Куренковых вызвали первыми. Ада шла между родителями, чувствуя, как колотится сердце. В конторе пахло махоркой и казёнными чернилами. Майор долго листал дело, потом поднял глаза:
— Евдоким Куренков, обвинение по статье 58-10. Признаёте себя виновным?
— Нет, — твёрдо сказал Евдоким. — Не признаю. Я никогда не вёл антисоветской агитации. Свидетельства есть — от соседей по бараку, от конвоиров.
— Свидетельства мы проверили, — кивнул майор. — И перепроверили. Дело ваше — надуманное. Донос был ложный.
Ада замерла. Она почувствовала, как мать сжала её руку.
— В связи с отсутствием состава преступления… — майор сделал паузу, — вы, Куренковы, подлежите освобождению из спецпоселения. С правом возвращения на родину. Восстановлены в гражданских правах.
Акулина заплакала. Евдоким стоял, не шевелясь, только губы его дрожали.
— Нам… домой? — переспросила Ада.
— Домой, — подтвердил прокурор. — Если есть куда возвращаться.
****
Весть о реабилитации разнеслась по посёлку за час. Варька прибежала заплаканная и радостная одновременно:
— Ада! Вы едете! А мы? А нас? Когда нас?
— Не знаю, Варь. Но теперь я верю, что и вас отпустят.
— А если нет?
— Я буду писать. Просить. Ты не останешься одна.
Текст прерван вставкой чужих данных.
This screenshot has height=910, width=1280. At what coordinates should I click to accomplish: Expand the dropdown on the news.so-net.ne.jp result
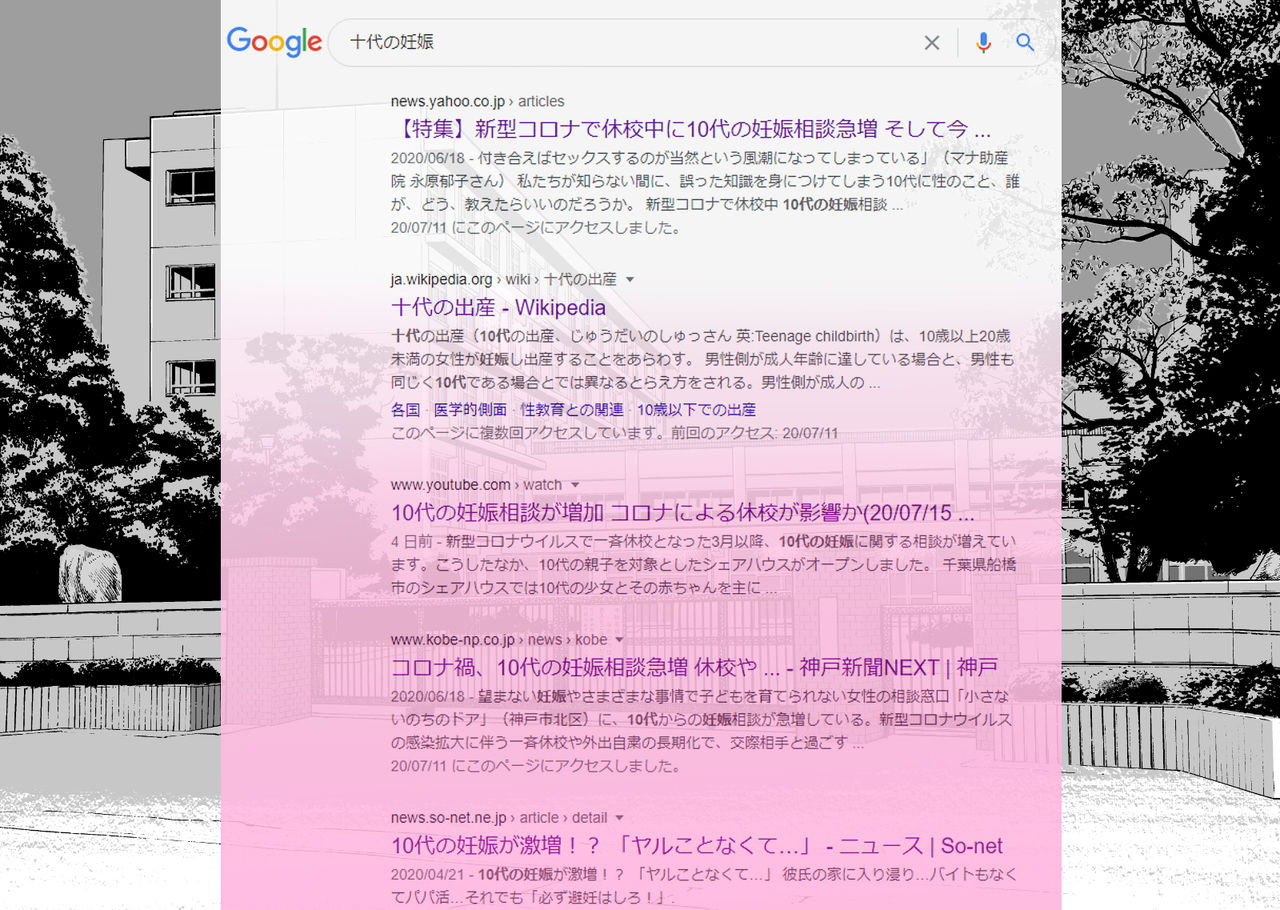tap(620, 818)
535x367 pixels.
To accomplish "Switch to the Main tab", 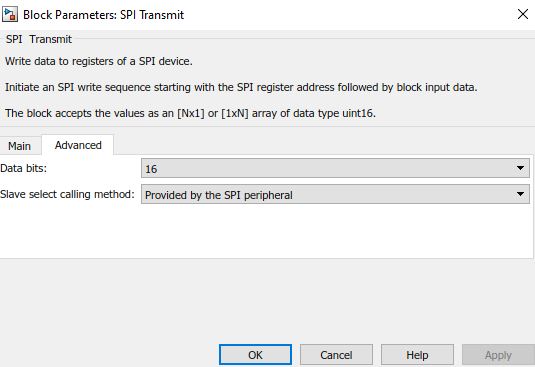I will [19, 146].
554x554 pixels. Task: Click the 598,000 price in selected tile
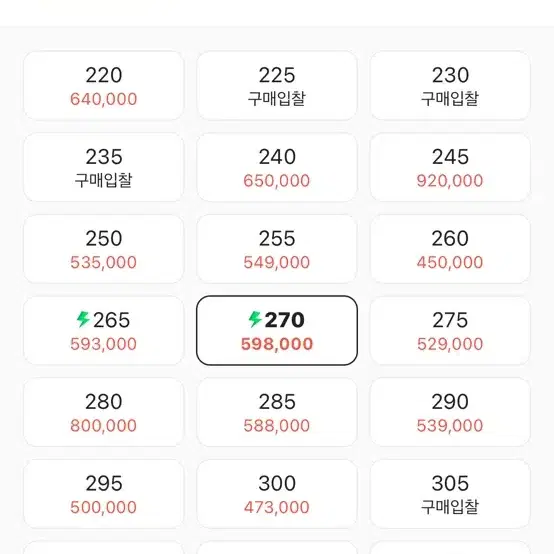277,344
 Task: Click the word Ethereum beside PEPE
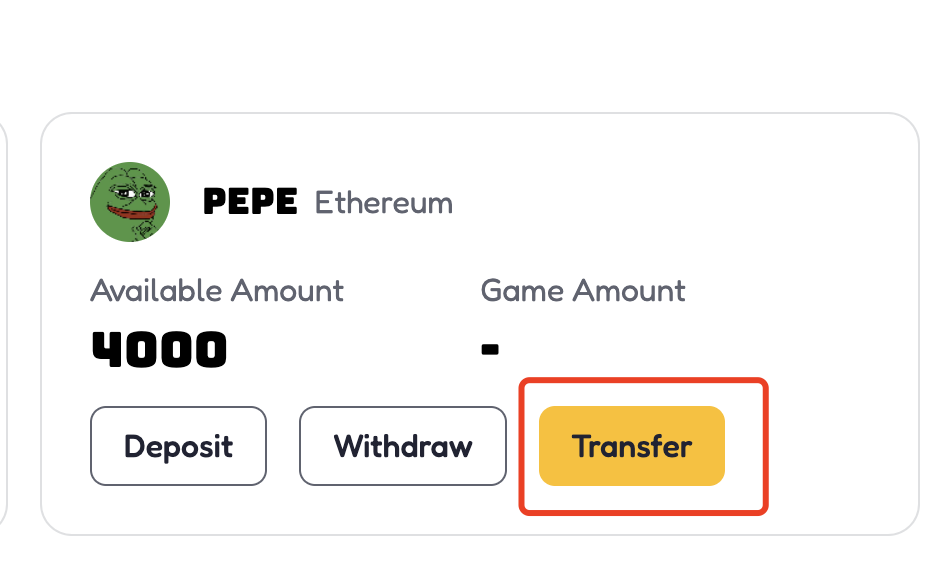pyautogui.click(x=384, y=202)
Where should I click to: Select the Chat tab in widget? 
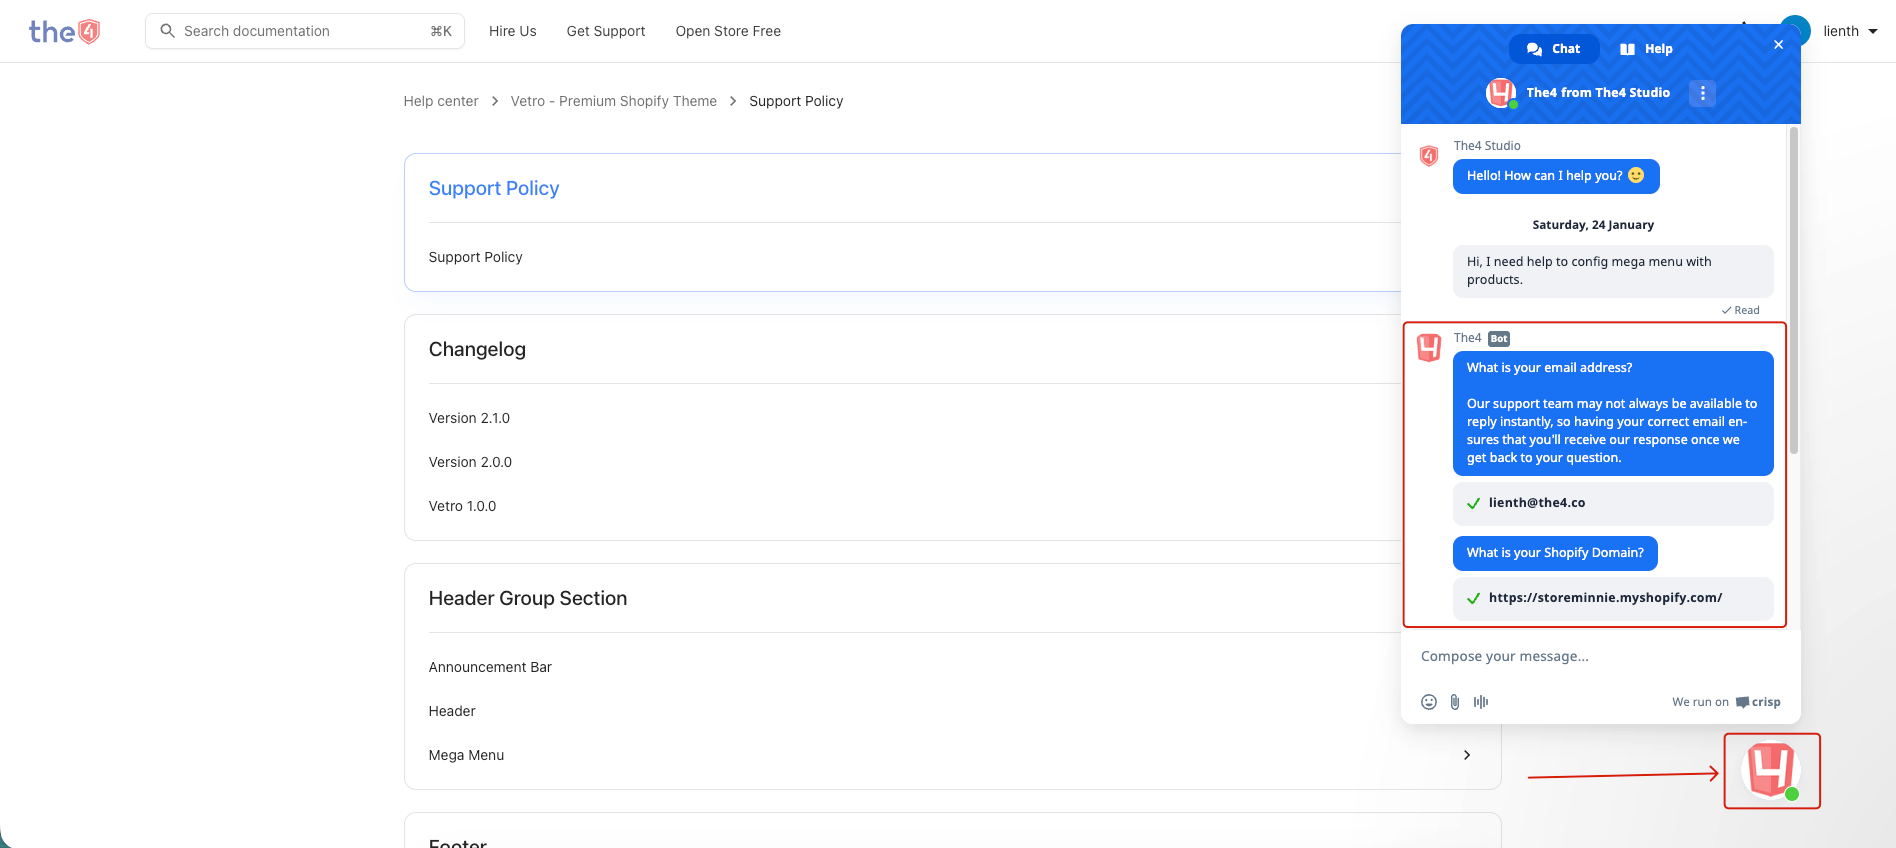coord(1554,49)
Варька обняла её, и они простояли так долго, пока не пришла Анфиса с Шуркой. Шурке уже два года, он ходил, говорил отдельные слова и всё норовил убежать в лес.
— Ада, ты счастлива? — спросила Анфиса.
— Не знаю, — честно ответила Ада. — Я слишком долго не была счастлива. Забыла, как это.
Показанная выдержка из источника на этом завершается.